[BEGIN SELECTED TEXT]

Did you use a woodburning tool to write all those values? Yeesh.

I don't know how many of those pots are reverse log (C taper). C taper pots are used in a variety of situations where you want the change in resistance value to be initially fast/substantial and "slow down" as you hit the midpoint and beyond. That makes them especially appropriate for adjusting LFO speed in modulation pedals.

HOWEVER, they can always be substituted for with _*regula*_r log-taper pots (anti-log is just log going in the other direction), if you simply wire the pot "backwards" (i.e., resistance gets larger as you rotate clockwise). That would mean that modulation rate/speed gets slower as you go clockwise, or that perhaps drive is reduced going clockwise. It can be a little tricky to wrap one's head around, but you get used to it easily.

One of the most difficult things for me is figuring out how to space control legending from the hole where the pot goes in (I'd call them "potholes" but that is too bitter a pill to swallow). You THINK you've provided enough space, but it often ends up that the knob you chose overlaps with the legending. Dammit!!


----------



## Paul Running (Apr 12, 2020)

Mark Brown said:


> I have one tray left to sort diodes into, whatever the hell those are


There are quite a few categories for diodes:


----------



## Mark Brown (Jan 4, 2022)

mhammer said:


> Did you use a woodburning tool to write all those values? Yeesh.


Oh hell no, I typed them in and the laser did the rest. Still a stupid thing to do as the permeance is not ideal but it was a fun exercise.


mhammer said:


> I don't know how many of those pots are reverse log (C taper). C taper pots are used in a variety of situations where you want the change in resistance value to be initially fast/substantial and "slow down" as you hit the midpoint and beyond. That makes them especially appropriate for adjusting LFO speed in modulation pedals.


Top right corner is all C pots. I didn't even know C pots existed until yesterday so they all got dumped into a box together as I had no idea wtf they do 
As for wiring shit backwards, that won't be a problem. That is my natural order of thinking lol



Paul Running said:


> There are quite a few categories for diodes:


I have one category of diodes right now and it is unsorted. There are so many and I have no idea what any of them are supposed to do. The next monumental task at hand after I have catalogued everything is to gain an understanding of the basic function of about half of it. Oddly enough, that picture I believe will come in handy in the tracking of a lot of them. At least I have a starting point so thank you.


mhammer said:


> One of the most difficult things for me is figuring out how to space control legending from the hole where the pot goes in (I'd call them "potholes" but that is too bitter a pill to swallow). You THINK you've provided enough space, but it often ends up that the knob you chose overlaps with the legending. Dammit!!


Digital design is my forte. Ok, that isn't true. Spatial relation is and the ability to design it all digitally are huge factors in success for me. Nothing I cannot do with a set of calipers and Inkscape. 


mhammer said:


> HOWEVER, they can always be substituted for with _*regula*_r log-taper pots (anti-log is just log going in the other direction), if you simply wire the pot "backwards"


I presume you just mean invert 123 as 321 ?? That sounds like what you mean but I am always unsure of myself where this is concerned.


----------



## mhammer (Nov 30, 2007)

Mark Brown said:


> I presume you just mean invert 123 as 321 ?? That sounds like what you mean but I am always unsure of myself where this is concerned.

[END SELECTED TEXT]

# WHAT IS EXPECTED
Reproduce the forum thread on pedal parts word for word, beginning at the words "## Mark Brown" and stopping after "a fun exercise.".

[BEGIN INFORMATION SUPPLIED]

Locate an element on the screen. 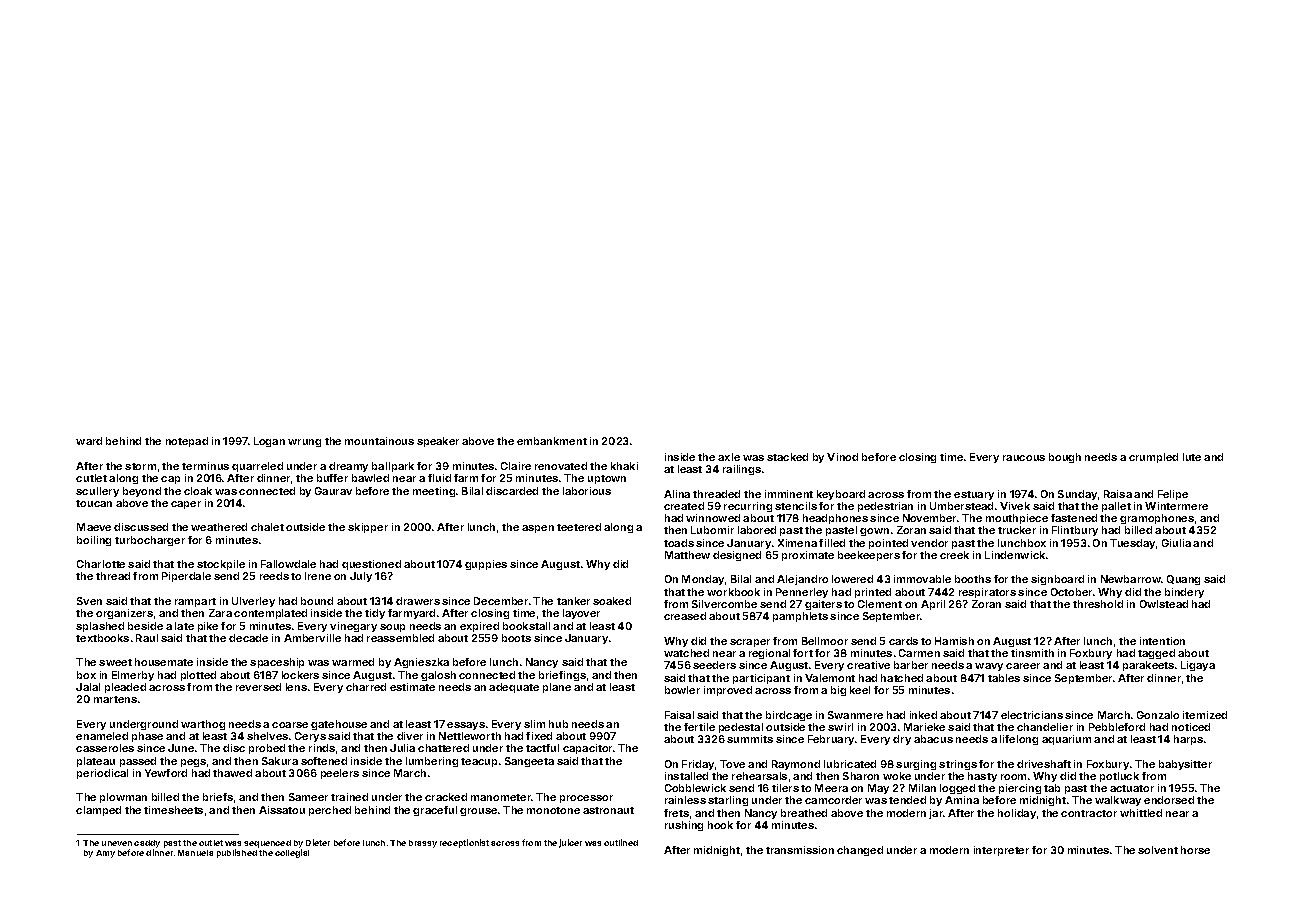 The height and width of the screenshot is (924, 1308). trucker is located at coordinates (1017, 530).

[END INFORMATION SUPPLIED]

# THE REPLY
## Mark Brown (Jan 4, 2022)

mhammer said:


> Did you use a woodburning tool to write all those values? Yeesh.


Oh hell no, I typed them in and the laser did the rest. Still a stupid thing to do as the permeance is not ideal but it was a fun exercise.